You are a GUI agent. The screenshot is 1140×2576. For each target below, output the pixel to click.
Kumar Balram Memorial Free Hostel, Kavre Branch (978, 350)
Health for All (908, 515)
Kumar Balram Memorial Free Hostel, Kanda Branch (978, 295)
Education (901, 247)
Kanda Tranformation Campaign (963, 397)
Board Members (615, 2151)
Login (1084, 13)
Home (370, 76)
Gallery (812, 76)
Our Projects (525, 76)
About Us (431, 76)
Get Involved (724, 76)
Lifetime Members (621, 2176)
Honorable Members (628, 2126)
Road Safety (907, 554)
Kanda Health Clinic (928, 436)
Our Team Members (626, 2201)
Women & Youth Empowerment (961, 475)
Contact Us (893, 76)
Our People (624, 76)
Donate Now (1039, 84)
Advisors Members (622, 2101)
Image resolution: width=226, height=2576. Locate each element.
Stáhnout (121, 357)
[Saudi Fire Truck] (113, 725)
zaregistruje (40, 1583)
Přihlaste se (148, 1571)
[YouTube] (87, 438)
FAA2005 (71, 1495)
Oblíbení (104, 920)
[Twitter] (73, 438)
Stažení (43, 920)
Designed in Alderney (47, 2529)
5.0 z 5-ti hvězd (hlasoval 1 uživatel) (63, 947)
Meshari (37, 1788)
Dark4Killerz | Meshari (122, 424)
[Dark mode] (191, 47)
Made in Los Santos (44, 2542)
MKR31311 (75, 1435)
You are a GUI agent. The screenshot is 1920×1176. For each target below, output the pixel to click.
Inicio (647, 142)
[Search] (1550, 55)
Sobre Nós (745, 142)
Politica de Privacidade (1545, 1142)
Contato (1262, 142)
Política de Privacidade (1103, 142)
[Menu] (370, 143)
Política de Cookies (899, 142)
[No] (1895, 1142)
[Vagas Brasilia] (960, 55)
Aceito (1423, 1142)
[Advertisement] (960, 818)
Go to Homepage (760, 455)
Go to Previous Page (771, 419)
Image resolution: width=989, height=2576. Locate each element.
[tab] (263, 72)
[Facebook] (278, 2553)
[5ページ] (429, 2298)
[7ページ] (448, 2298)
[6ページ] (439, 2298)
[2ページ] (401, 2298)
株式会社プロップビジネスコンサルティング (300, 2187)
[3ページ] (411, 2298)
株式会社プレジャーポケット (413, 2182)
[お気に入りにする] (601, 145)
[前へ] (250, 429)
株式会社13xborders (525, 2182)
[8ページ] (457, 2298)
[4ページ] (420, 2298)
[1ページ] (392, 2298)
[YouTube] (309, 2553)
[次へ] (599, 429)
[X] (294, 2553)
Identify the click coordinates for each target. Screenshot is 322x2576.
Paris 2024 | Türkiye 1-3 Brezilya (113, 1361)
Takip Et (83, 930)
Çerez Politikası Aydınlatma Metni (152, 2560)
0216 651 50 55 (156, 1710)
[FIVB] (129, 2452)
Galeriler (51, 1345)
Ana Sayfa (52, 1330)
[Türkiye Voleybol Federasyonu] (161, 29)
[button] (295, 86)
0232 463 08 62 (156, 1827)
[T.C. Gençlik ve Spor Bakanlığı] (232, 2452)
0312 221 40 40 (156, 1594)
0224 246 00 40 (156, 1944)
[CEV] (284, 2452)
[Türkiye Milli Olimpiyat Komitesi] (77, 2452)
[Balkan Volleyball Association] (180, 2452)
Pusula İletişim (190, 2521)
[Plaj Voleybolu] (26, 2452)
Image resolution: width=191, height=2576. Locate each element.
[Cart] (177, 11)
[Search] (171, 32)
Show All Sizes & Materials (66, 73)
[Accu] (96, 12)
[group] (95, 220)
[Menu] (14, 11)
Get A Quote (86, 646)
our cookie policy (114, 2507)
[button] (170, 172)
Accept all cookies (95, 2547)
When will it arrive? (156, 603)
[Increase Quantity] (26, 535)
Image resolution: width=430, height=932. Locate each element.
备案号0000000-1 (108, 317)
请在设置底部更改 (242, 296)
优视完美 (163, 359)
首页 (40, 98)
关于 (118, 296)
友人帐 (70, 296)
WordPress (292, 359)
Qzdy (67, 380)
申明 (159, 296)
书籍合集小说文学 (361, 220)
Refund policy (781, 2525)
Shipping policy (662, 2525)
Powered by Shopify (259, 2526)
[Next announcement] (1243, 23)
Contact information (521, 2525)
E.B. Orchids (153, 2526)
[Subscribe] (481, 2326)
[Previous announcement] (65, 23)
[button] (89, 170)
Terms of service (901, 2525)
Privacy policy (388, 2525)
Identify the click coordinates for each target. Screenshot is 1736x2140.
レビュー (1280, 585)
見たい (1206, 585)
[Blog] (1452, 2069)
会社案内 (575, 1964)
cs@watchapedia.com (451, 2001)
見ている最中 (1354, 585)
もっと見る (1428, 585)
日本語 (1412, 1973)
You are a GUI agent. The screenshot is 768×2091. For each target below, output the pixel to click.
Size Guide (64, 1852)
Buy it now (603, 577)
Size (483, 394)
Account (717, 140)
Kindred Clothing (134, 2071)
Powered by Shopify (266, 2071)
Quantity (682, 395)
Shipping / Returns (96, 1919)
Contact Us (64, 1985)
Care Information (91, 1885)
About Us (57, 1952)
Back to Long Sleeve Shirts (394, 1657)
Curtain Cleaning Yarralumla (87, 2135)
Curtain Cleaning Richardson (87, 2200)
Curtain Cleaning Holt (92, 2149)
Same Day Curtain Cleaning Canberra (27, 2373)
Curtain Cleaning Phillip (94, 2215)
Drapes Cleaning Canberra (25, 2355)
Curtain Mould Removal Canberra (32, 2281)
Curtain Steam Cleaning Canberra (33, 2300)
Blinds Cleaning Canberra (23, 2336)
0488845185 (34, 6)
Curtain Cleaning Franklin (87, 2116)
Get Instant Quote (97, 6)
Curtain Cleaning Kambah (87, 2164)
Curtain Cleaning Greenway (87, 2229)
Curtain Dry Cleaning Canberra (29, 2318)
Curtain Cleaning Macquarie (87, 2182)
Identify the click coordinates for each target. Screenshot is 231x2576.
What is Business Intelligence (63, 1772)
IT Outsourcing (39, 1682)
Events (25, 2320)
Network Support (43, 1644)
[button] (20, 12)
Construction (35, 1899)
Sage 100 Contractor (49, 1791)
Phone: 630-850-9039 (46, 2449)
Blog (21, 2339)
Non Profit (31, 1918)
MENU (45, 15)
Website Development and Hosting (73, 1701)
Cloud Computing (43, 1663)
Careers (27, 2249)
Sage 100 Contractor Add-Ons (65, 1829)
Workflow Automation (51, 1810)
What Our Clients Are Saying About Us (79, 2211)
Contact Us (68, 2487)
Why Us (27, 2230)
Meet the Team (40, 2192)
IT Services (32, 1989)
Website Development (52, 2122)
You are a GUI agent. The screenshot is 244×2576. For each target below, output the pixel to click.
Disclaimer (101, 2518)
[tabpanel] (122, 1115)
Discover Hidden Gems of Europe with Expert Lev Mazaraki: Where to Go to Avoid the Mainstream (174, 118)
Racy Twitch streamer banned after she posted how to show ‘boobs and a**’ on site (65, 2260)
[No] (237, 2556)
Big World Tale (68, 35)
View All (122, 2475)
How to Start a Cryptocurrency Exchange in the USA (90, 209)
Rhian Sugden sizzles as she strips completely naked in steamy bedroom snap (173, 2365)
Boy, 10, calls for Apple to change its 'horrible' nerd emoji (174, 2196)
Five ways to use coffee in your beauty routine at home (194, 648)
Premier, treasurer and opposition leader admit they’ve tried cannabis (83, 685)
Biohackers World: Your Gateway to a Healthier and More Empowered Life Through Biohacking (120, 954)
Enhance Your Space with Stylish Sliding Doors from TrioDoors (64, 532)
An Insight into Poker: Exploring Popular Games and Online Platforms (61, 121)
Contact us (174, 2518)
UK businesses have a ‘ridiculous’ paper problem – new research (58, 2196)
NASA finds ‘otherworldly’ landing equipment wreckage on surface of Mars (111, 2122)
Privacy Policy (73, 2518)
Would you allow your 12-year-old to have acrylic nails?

* * * *

PROBLEM: From the entries above, copy each line that holds "Identify".

RESULT:
Identify the click coordinates for each target. Screenshot is 322x2576.
Identify the click coordinates for each target. Screenshot is 1736x2140.
Identify the click coordinates for each target. Screenshot is 231x2576.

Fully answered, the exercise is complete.